Hi, my name is Jess, and I am in my final year of a Bachelor of Health, Sport and Physical Education (Honours) at UQ. I have just completed my final 12-week teaching placement, and it was the most positive and uplifting experience. Yes, it was not always easy and smooth sailing, but it was something I will never forget. Let me share with you why.

The highlights

One of the best things about my placement was the amount of scope I was given in my role; it made every day interesting and engaging. I had the opportunity to teach several junior HPE classes (years 7-10), and assist in some senior HPE classes (years 11 and 12).  I was also allocated a year 8 junior science class. My responsibilities included (but not limited to) assisting in lesson planning, preparation and the delivery of content to my classes. Every day was a new day to experience and learn more skills! One day I would be teaching the year 9 students European Handball in the hall, and the next participating in a Zumba class with the year 11’s. In addition, I attended several meetings with my colleagues and faculty over the course of my placement as a part of professional development to enhance my skills. I even got to meet entrepreneur Lorna Jane and two Queensland Firebirds on a school visit to promote physical activity and wellness for young women.

I was actively involved in a number of co-curricular sports programs that the school had to offer. Watching young girls compete at their best in sports and enjoying being physically active is such an inspiring and rewarding feeling. I coached the junior touch football team, assisted in school and district trials for a number of sports and most significantly, officiated at the QGSSSA Cross Country meet.

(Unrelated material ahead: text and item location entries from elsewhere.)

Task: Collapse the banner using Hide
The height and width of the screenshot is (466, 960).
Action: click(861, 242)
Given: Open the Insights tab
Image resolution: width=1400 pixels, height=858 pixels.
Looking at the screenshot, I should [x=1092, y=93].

Another highlight for me was being fully embraced as a member of the school community from day one. I often had to remind myself I wasn’t a ‘real’ teacher yet, simply because the school had such a welcoming environment. I found I was very confident gaining rapport with my students and fellow colleagues. All the teachers were keen to pass on their knowledge and share their experiences with me. The students would ask when I would be coming back and expressed their hope to see me back at the school again teaching: this was very humbling.

The challenges

Like I said, it was not always smooth sailing. One of the biggest challenges for many teachers (and fears for pre-service teachers), is keeping students focused and preventing disruption in the classroom. Before commencing my placement I did a lot of revision on behaviour management and discipline, which really helped me keep those components under control during my teaching. For me, my main challenges were outside of the school gates.

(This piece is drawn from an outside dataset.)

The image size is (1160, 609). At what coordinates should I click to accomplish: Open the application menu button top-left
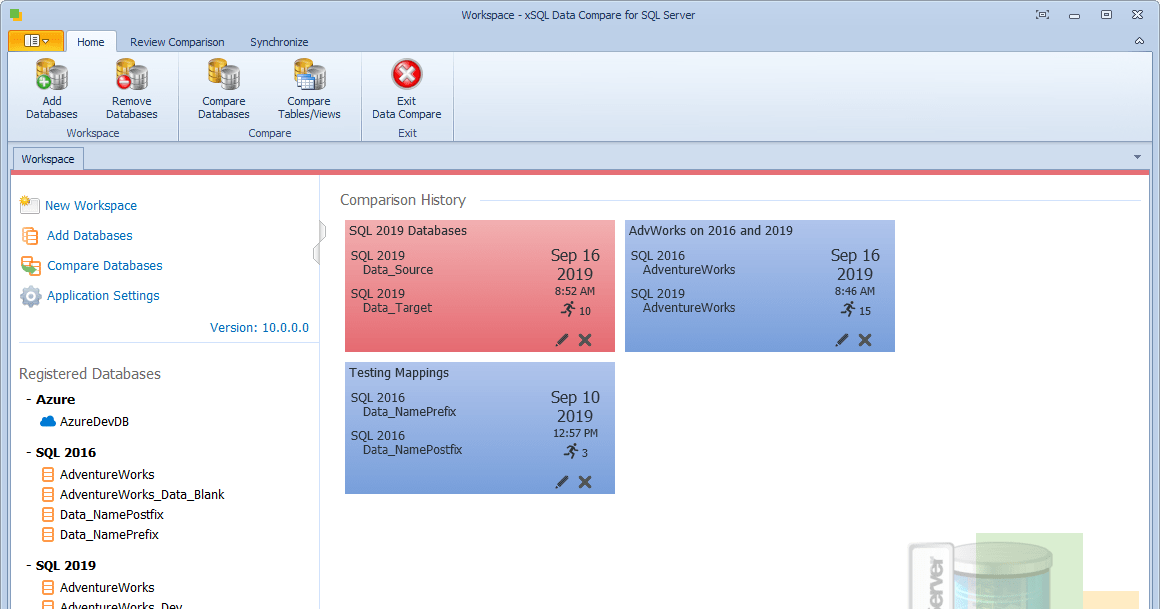coord(35,41)
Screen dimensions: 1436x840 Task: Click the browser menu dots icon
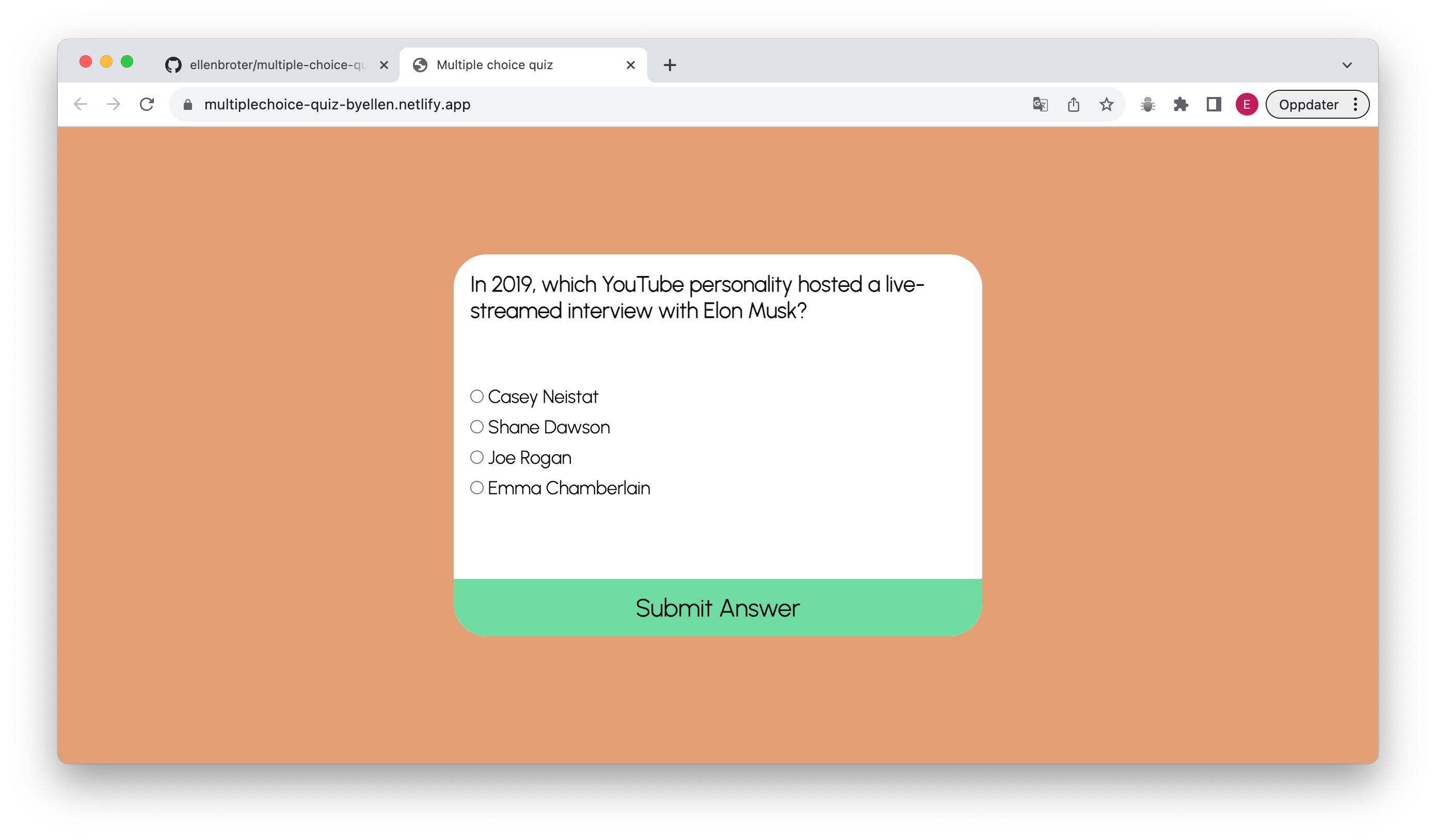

Prior to commencing my placement, I was selected to represent Australia in the sport of Race Walking at the World Summer Universiade Games in Taiwan. I found it challenging to balance my workload at school, as well as trying to train full time, plus maintain some form of social life. Although I found it very difficult at times, I received a lot of support from the school and I continued to push through and get the job done. While I have always enjoyed competing at a high level in athletics throughout my time at university, my main priority has always been my degree and to excel in my future teaching career.

Saying goodbye 

Although I didn’t think I would see the day, it finally came: the last day of major professional placement. Throughout the whole day I remember feeling underwhelmed, almost as if I wasn’t ready to leave yet. I may sound crazy but after 12 tiring weeks of unpaid placement, working with the most incredible group of young adolescent girls, I just wasn’t ready to leave. Finally at 2:55pm the bell rang for the last time. “I did it”. I wouldn’t describe myself as an emotional person, and while I successfully managed to last almost three months without having any form of emotional breakdown, that final school bell got me real good. I cried (very unpleasant I might add) for two reasons. The first being that I was so happy to have finally finished major placement, but the second was because I was sad to think I may never get to teach my students again or work with the incredible staff I got to learn from. Experiences that will also be etched into my memory.

Going forward

After completing major practicum, I have absolutely no doubt in my mind that health, sport and physical education teaching is the career pathway I want to pursue. Everything I have taken from major placement, has added to my existing backpack of tools that I gathered throughout my degree at UQ. These tools will continue to cement and pave a solid foundation, and I will strive to build upon them to be the best possible teacher I can be. With my last ever semester creeping around the corner I have never been more eager to complete my degree and start a new chapter of my life.

My advice to future pre-service teachers

‘Be a sponge’. Always be present and absorb everything that is happening around you. The more you put into your major practicum experience, the more you will learn and love to teach!  Some extra tips for when you are on placement:

  • Set a suitable bedtime and stick to it; I was in bed at 9:30pm every night
  • Have a diary and make sure you adhere to a schedule to ensure you can keep up to date and on track with your workload
  • Always act in a professional manner
  • Offer to do anything and everything
  • Never say no to an opportunity to teach or observe
  • Take the time to get to know your students and build positive relationships
  • Observe as many different teachers as you can and ask as many questions as you can; remember that you are still learning and there is no ‘stupid question’
  • Keep letters/pictures/notes or any work students have given to you over your time as a practical teacher, so when you are having a tough day you can pull out something to remind you of how important you are in someone’s life and that you’re doing a great job
  • Learn to laugh at yourself and embrace your mistakes as an opportunity to become a better teacher.